Nickel-titanium is a functional alloy currently used in various clinical applications, especially in vascular stents. There is an increased interest in the orthopaedic use of NiTi-based implants. The alloy enables the manufacture of applications of constant load, controllable motion, and minimal invasiveness. NiTi is considered biocompatible and it possesses mechanical properties that make it an especially good candidate for bone tissue surroundings. In our studies, we have investigated the effects of surface properties of NiTi on its biocompatibility. The martensitic phase was shown to have lower biocompatibility of material in comparison with austenitic NiTi. Cellular cytotoxicity increased and cell adhesion diminished on martensite phase. This was observed with both osteoblasts and osteoclasts. Our studies showed that the thickness of the oxide layer does not necessarily enhance the biocompatibility. The surface state of NiTi is strongly affected by thermal oxidation. Surface properties affect the initial adsorption of proteins and other macromolecules onto the biomaterial surface; this in turn impacts the following cellular responses, such as proliferation and differentiation, which are dictated by adhesion to the extracellular matrix components.
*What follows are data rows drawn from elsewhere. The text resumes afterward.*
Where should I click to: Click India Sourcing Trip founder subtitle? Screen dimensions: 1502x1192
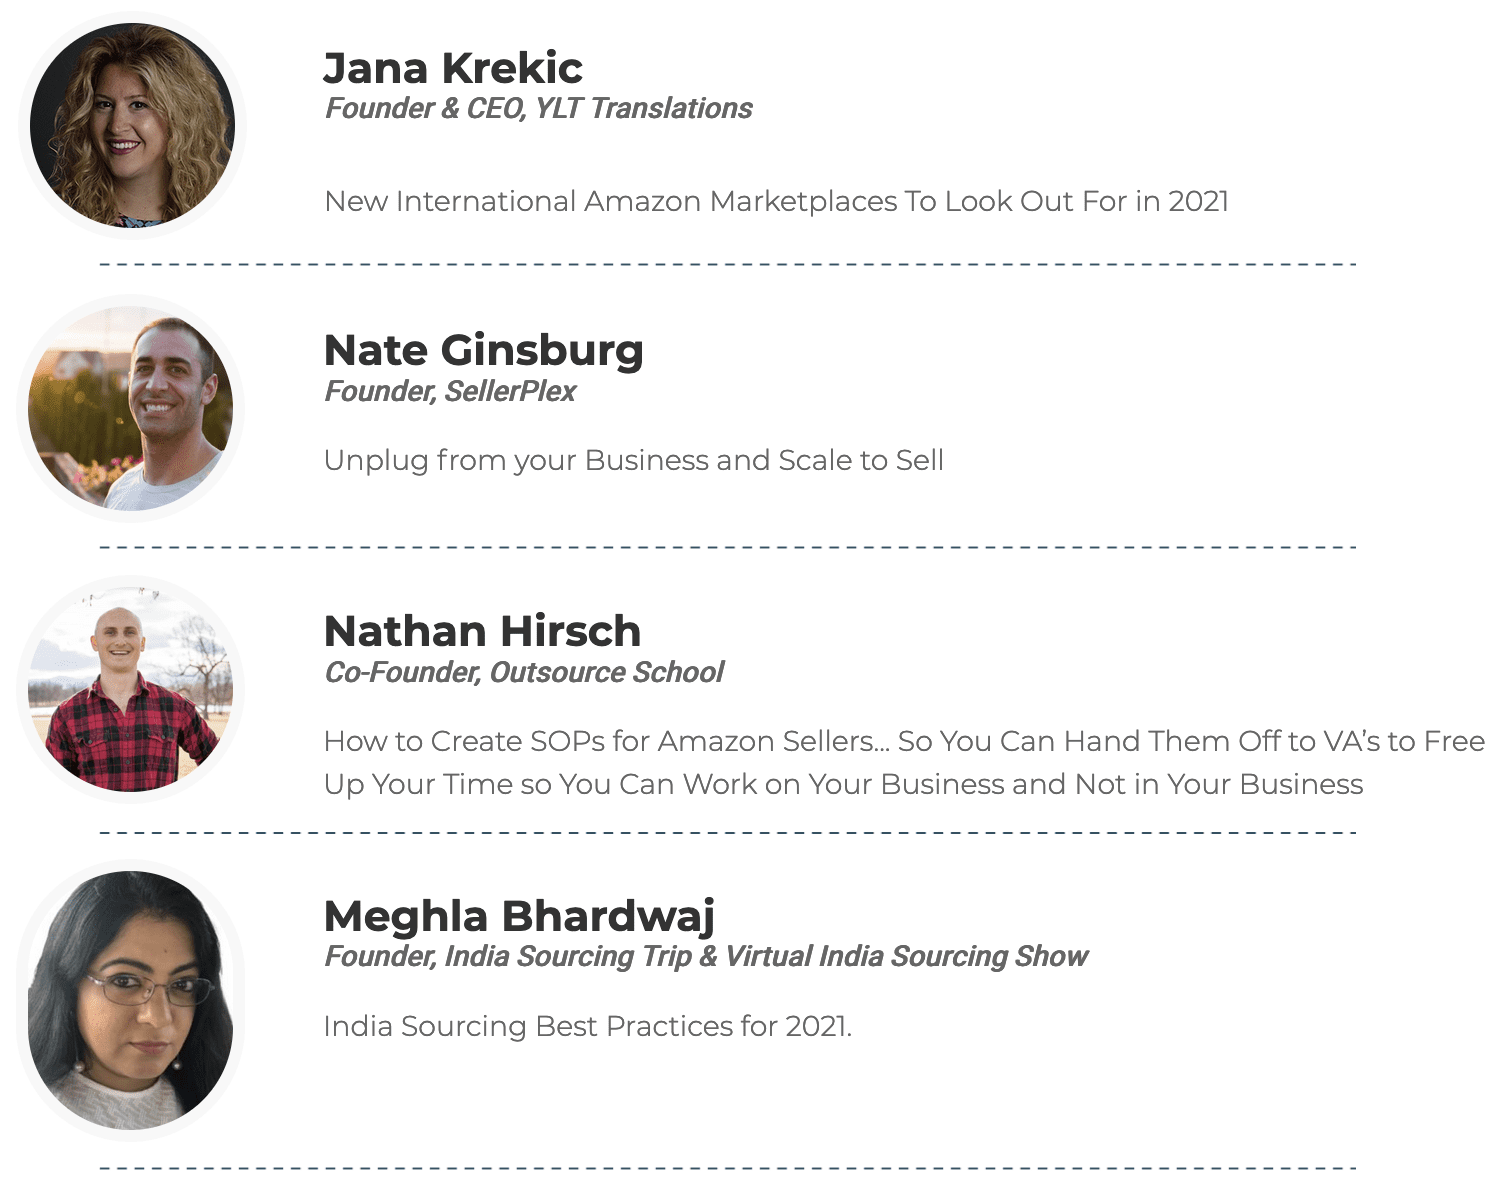coord(706,957)
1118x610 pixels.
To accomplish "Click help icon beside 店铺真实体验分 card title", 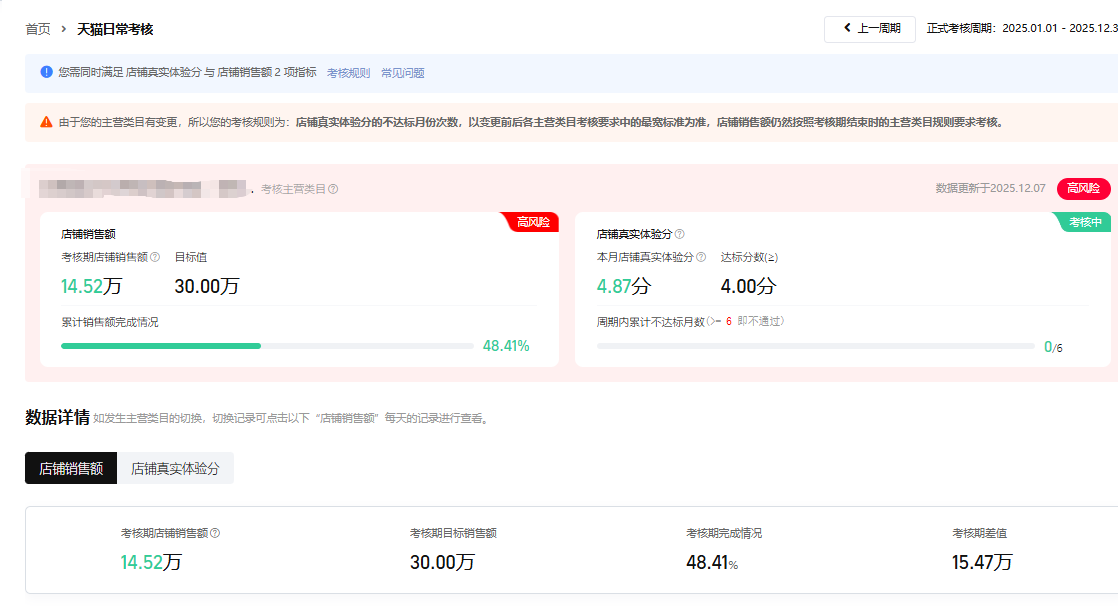I will click(680, 234).
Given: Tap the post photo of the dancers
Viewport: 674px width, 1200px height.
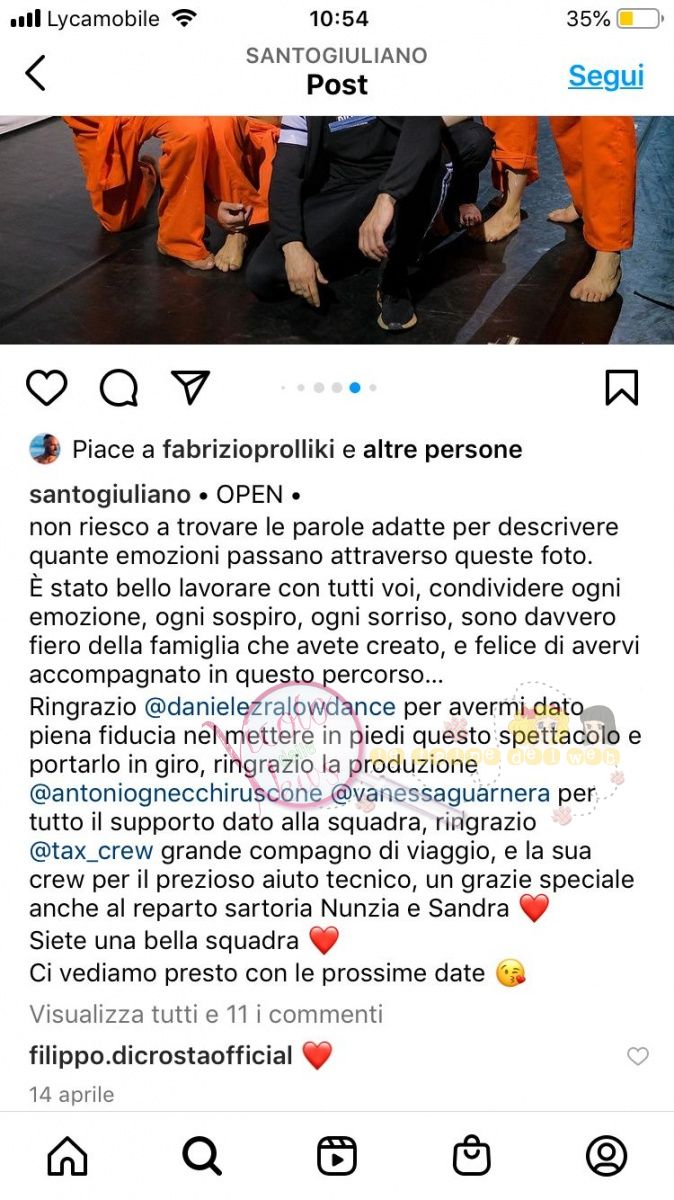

Since adhesive force is connected to the interaction with the adsorbed molecules, it might be an important factor in the biocompatibility. Sol-gel derived titania-silica surface treatment was observed to increase the bone-implant coating of functional intramedullary NiTi nails. Sol-gel treatment together with the bending force increased the fixation of the implant (osseointegration). These studies indicate that the surface properties of NiTi are important for its biocompatibility.